Library Book Club

American Shaolin by Matthew Polly

March 29, 2007 · 1 Comment

1.  One of Matt’s goals for self improvement includes becoming more compatible with women. “The problem was we were genre incompatible.  I was starring in a quest movie:  young man travels to exotic land, overcomes obstacles, acquires cool skills, learns important life lessons, comes of age.  She was looking for love;  I was looking for Yoda.  She needed rescue; I needed my rest.”  pg39  The other test he sets for himself is to become a man not a boy.  To what extent to you see him aware of his own limitations throughout the book?

2.  Americans abroad have a reputation of being called “ugly Americans” because they are brash, loud, boastful and inconsiderate.  Is Matt all of the above?  A laowai is the Chinese word for American foreigner.  How does he seem to them?  What are the perceptions Matt conveys of the Chinese which you find particularly striking?

3.  To what degree has modernity impacted upon the Kungfu school?  The Chinese small town setting must appear quite provincial to him, even though he is from small town Minnesota himself. “The one exception to all the tourist trappiness was the six or seven private kungfu schools with similar names-Shaonlin Kungfu University, Shaolin Wushu Academy, Shaolin Wushu and Kungfu School.  ..School uniforms were jogging suits made in the school’s colors- just like Enter the Dragon- so, scattered among the thousands of tourists clogging the road were gaggles of students in red or yellow or blue suits, skinny and dusty and clutching various kungfu weapons:  wooden staffs, tin swords, dull-pointed spears.”  p45.  Do you notice that the fame of movies has diminished or enhanced the Shaolin tradition?

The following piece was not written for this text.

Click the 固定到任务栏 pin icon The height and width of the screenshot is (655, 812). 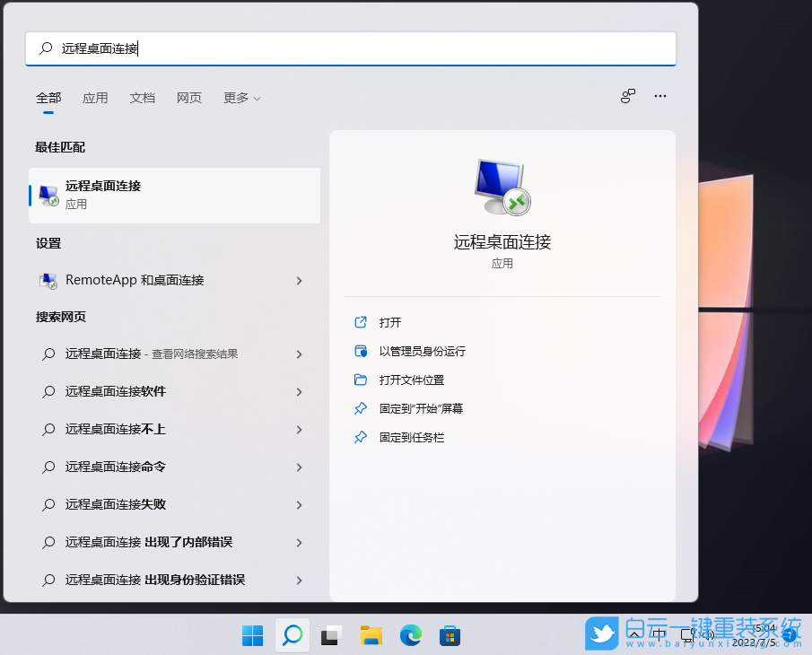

4.  In memoirs, pictures relay what words inadequately describe and I find myself looking at them after a passage in the book, namely to see what Cheng looked like for example.  Were there any other pictures you would have wanted to see?

5.  Matt has found that men as a species are hard wirded to be as they are, competitive and sometimes destructive.  Yet he is sensitive to what the Budhist monk philosophy preaches about face, humility, honour.  What does he discover are his own limitations and does that pose a threat to his instruction? “The difference between a man and a monster is demarcated by moral lines, and I’d drawn mine around the leitai.  In that instant, I’d crossed over, becoming the thing I had hated most, a bully, looking for weakness and feeding on it.  i was the villain.  Most physical wounds heal, but those to the pride rarely do.”

6.  Explain the mushroom phenomenon, or the evolution of the Chinese westernized man personified by John Lee.  “The truth was that John’s father was like many successful Asian immigrants.  He was educated, an engineer, so his move to America was a matter of choice, not desperation, and therefore represented the gamble of a lifetime, a bet that his and his family’s life would be better in America than back in Taiwan.” pg267.

7.  John Lee’s life experience is a good foil to that of Matt in all respects but one.  He is not a serious kungfu student.  He does not apply his whole heart and soul.  pg. 266. “His weight-lifted, corn-fed, beef-eating muscles were thick and marbled, a filet mignon compared to the monks’ rump steak.  This was a flesh-and-blood demonstration of the prosperity effect.  No wonder ambitious Chinese wanted to go to America.  Who wouldn’t want their children to be taller and stronger than they had been?”

8.  Matt doesn’t say much about his relationships with women by the end of the book, meaning instead to concentrate on the benefits he achieved by actively seeking out a challenge for himself and mastering it.  Has he gained your respect as a writer and as a person by the end of the book?  Was the conclusion satisfying?

Categories: American Shaolin

1 response so far ↓

  • scottyf311 // June 1, 2007 at 1:08 am | Reply

    I’m totally reading that book right now (in fact, Matthew just commented on my post about it). Good questions, I’ll have to think about those.